Fetal breathing movements play an important role in lung growth and maturation by the cyclic expansion and retraction of the pulmonary parenchyma. The lung dysfunction of congenital DM fetus comes from both defect of respiratory control system and respiratory muscle function. There is much evidence that prostaglandins (especially PGE2) are responsible for the inhibition of breathing activity, which is controlled mainly at the brainstem [6, 7], since the inhibition of prostaglandins by indomethacin stimulated continuous breathing movement in an animal fetal model . One prospective, randomized, placebo-controlled clinical trial demonstrated that a single dosage of indomethacin (50 mg) increases fetal breathing movement . Although fetal breathing movement becomes episodic and its amplitude deepens with maturation , the present case showed an apparent trend of the improvement of both the single-measurements’ average and the 30-min total fetal breathing movement.
Indomethacin, a nonsteroidal anti-inflammatory medication that inhibits prostaglandin production, freely crosses the placenta and enters fetal circulation. It is widely used as a tocolytic drug generally limited to short courses of therapy (48–72 h) . However, the optimal dose and course of indomethacin have not been established and remain controversial.
Constriction of the fetal ductus arteriosus is a well-recognized side effect of indomethacin, and tricuspid regurgitation is caused by elevated pressure in the right ventricular outflow tract, producing mild endocardial ischemia with papillary muscle dysfunction. However, these side effects are usually transient and reversible when indomethacin therapy is stopped at an adequate time before delivery. In the present case, the constriction of the fetal ductus arteriosus (0.6 mm dia.)  and severe tricuspid regurgitation at 29 weeks and 4 days were resolved after the total rectal indomethacin dose was reduced to 75 mg/day.
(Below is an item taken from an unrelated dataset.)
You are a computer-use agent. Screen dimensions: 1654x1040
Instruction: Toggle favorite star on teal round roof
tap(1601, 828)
Idiopathic polyhydramnios is one of the important expressions of congenital DM that leads to threatened preterm labor. Physiologically, idiopathic polyhydramnios is considered a consequence of reduced or absent fetal swallowing associated with impaired pharyngo-esophageal motility. Unfortunately, there are no useful tocolytic agents for pregnant women with DM because of its side effects such as rhabdomyolysis  and maternal respiratory compromise;  therefore, indomethacin treatment is recommended instead.
Our present patient similarly presented polyhydramnios during the 3rd trimester as in previous studies [4, 14] and as we had expected, the amniotic fluid volume gradually decreased as a result of reduced fetal urine output without any signs of threatened preterm labor. However, the relative increase of amniotic fluid volume in the late preterm period was unclear, and presumably this reflects the complex mechanisms of the regulation of amniotic fluid volume in utero  and depressed swallowing of the affected fetus.
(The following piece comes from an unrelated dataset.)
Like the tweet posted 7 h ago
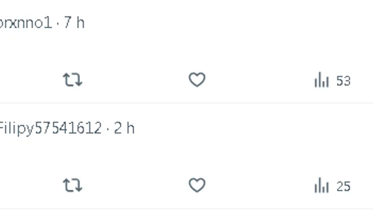The height and width of the screenshot is (210, 373). 197,80
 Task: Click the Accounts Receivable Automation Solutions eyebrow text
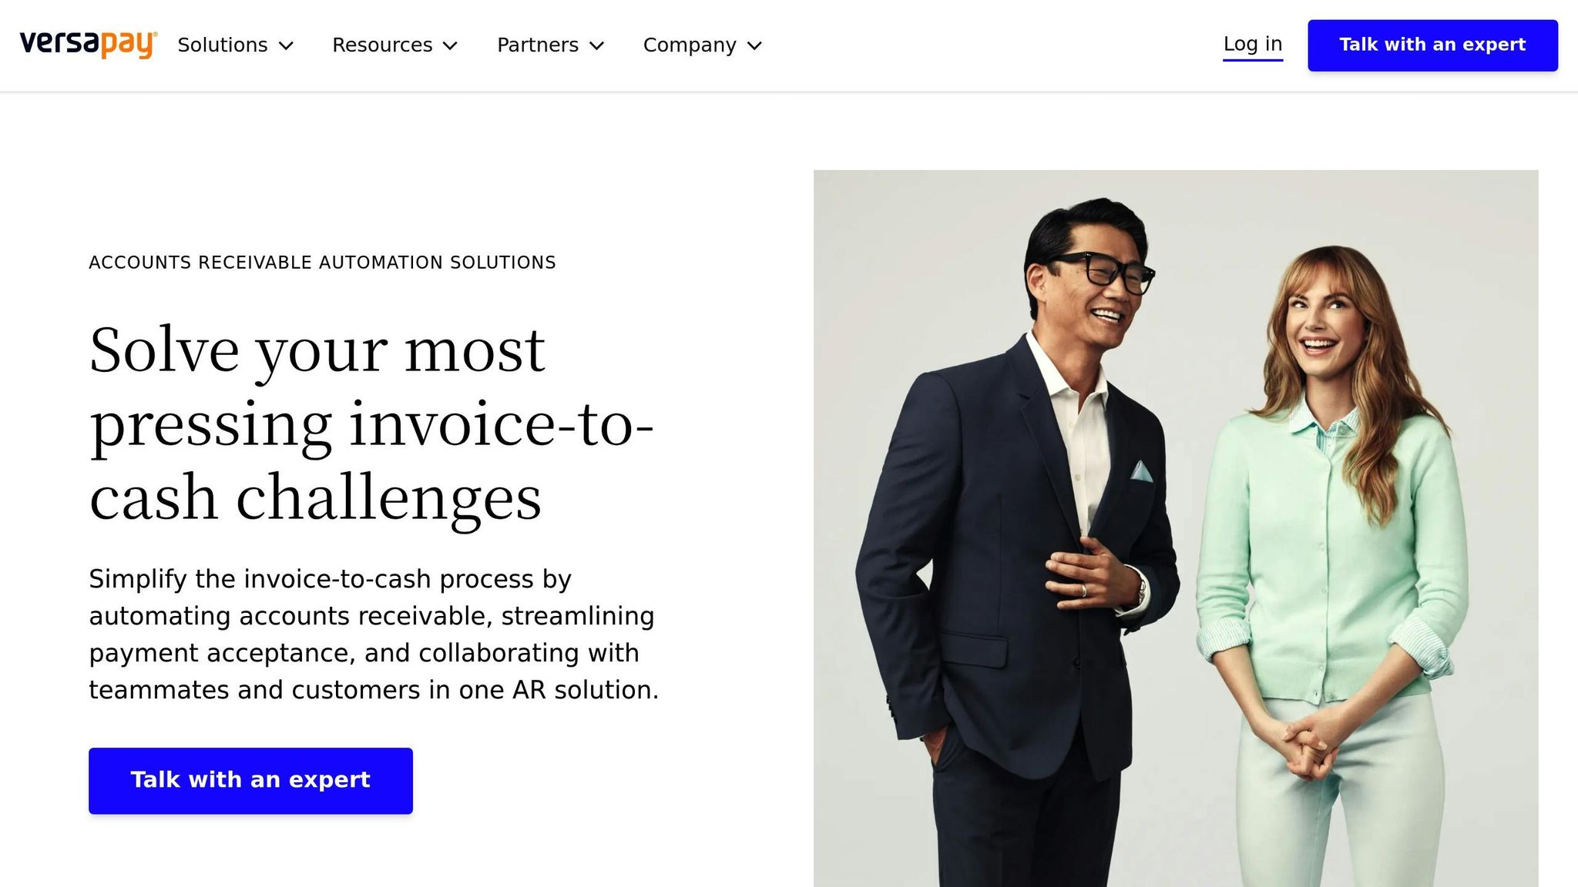tap(322, 263)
To the best of our knowledge, this is the first report of the indomethacin treatment of a fetus with congenital DM with the goal of ameliorating fetal lung function and controlling the amniotic fluid volume, which eventually helped prevent threatened preterm labor.
We conclude that indomethacin may be an appropriate therapeutic drug for a fetus with congenital DM, as long as careful monitoring and management are performed. Further studies are needed to establish the safe dose and optimal course for indomethacin administration to a fetus with congenital DM.
Conflicts of Interest
The authors declare that there are no conflicts of interest regarding the publication of this paper.